El miedo a la realidad
1. Ritmo. El votante independentista no es homogéneo. Hay un núcleo ideológico comprometido con la causa nacionalista, que ve como una traición cualquier desvío en el camino imaginado hacia la promesa, pero hay también una amplia gama de ciudadanos encantados de poder votar un día en un referéndum reconocido para que la potencia (la nación catalana) se pueda constituir en acto (estado), sin que la idea les haga perder el mundo de vista. De hecho, el primer salto hacia adelante del independentismo se dio cuando Josep-Lluís Carod-Rovira, en sus campañas como candidato de Esquerra, proclamó la laicidad: "No soy nacionalista y quiero la independencia de Catalunya", cosa que atrajo a gente alejada del nacionalismo.
No se puede obviar la complejidad del espacio independentista: unos no entienden o no quieren entender que se tengan que cambiar las prioridades y el ritmo, y lo viven mal, a pesar de haberse estrellado ya unas cuantas veces, y los otros anteponen la adaptación a la situación actual, es decir, afrontar las crisis que nos asedian, utilizar los instrumentos de los que se dispone garantizando una buena gestión de gobierno, ganar peso en el Parlamento español, contribuir a la activación de la llamada sociedad civil catalana, en una palabra, hacer política de ambición y no buscar solo el bálsamo de la consigna.

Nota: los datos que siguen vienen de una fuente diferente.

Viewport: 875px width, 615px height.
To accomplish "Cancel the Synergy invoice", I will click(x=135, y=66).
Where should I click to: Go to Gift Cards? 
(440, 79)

Cuando se ha pulsado el acelerador más allá de lo que permitía el trazado de la carretera se ha acostumbrado a acabar en la cuneta. Es lo que le pasó al independentismo en octubre del 2017: el error de no convocar elecciones entonces se ha pagado muy caro. Y aunque ha seguido levantando la cabeza, no hay nada peor que hacerse fantasías sobre las posibilidades reales. Ante el callejón sin salida, sin ninguna voz con autoridad y coraje, la política enseña fácilmente la peor cara. Lo vemos ahora mismo en el Parlament de Catalunya con el patético proceso de investidura de Pere Aragonès.

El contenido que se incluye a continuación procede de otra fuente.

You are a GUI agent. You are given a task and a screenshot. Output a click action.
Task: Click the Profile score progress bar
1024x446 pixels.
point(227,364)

2. Impotencia. Da pereza tener que repetir lo que es obvio. Hoy en día, Catalunya no reúne ninguna de las condiciones para poder llegar a la independencia unilateral. No hay una mayoría suficiente (por mucho que se juegue con el 52 por ciento de las últimas elecciones, los partidos independentistas se dejaron 700.000 votos). No hay capacidad insurreccional, como está demostrado, que es un camino que la ciudadanía rehúye. No hay complicidad del poder económico catalán, que está muy lejos de querer correr cualquier riesgo. No hay capacidad represiva, es decir fuerzas de orden público y poder judicial e institucional para hacer efectiva una presunta declaración unilateral. Y no hay ninguna potencia –empezando por la Unión Europea– dispuesta a apoyar. Y no nos engañemos: todo el mundo sabe (menos algunos irreducibles creyentes) que hay que revisar a fondo la agenda y establecer las prioridades conforme a la necesidad de relanzamiento del país y de renovación estratégica.
Esto nos lleva al patético escenario en el que estamos ahora, marcado por dos clásicos de la política: el miedo a decir las cosas por su nombre (como si los ciudadanos fueran niños) y la psicopatología de las pequeñas diferencias (que no es más que una consecuencia de compartir espacios electorales fronterizos). El miedo al qué dirán se ha multiplicado en el guirigay de las redes, donde se impone el que más grita y es muy difícil la configuración de una opinión pública digna de este nombre. Los territorios electorales compartidos hacen imposible hacer la distinción entre socio y adversario. Y más cuando unos se sienten con el orgullo herido por haber perdido un poder que creían suyo y saben de la tendencia a arrugarse de la otra parte. Anunciar la elección a plazos del presidente –ahora, no; ahora, tampoco; dentro de unas semanas, quizás sí– es de una zafiedad que genera vergüenza ajena. En todo caso, ¿qué confianza puede ofrecer un gobierno formado por unos socios que han generado todo tipo de dudas sobre aquellos con los que tienen que compartir gobierno? ¿Se puede esperar que puedan hacer algo más que prolongar la resaca de Octubre del 2017? Para modificar la realidad hay que reconocerla tal como es, sin miedo, y actuar en consecuencia.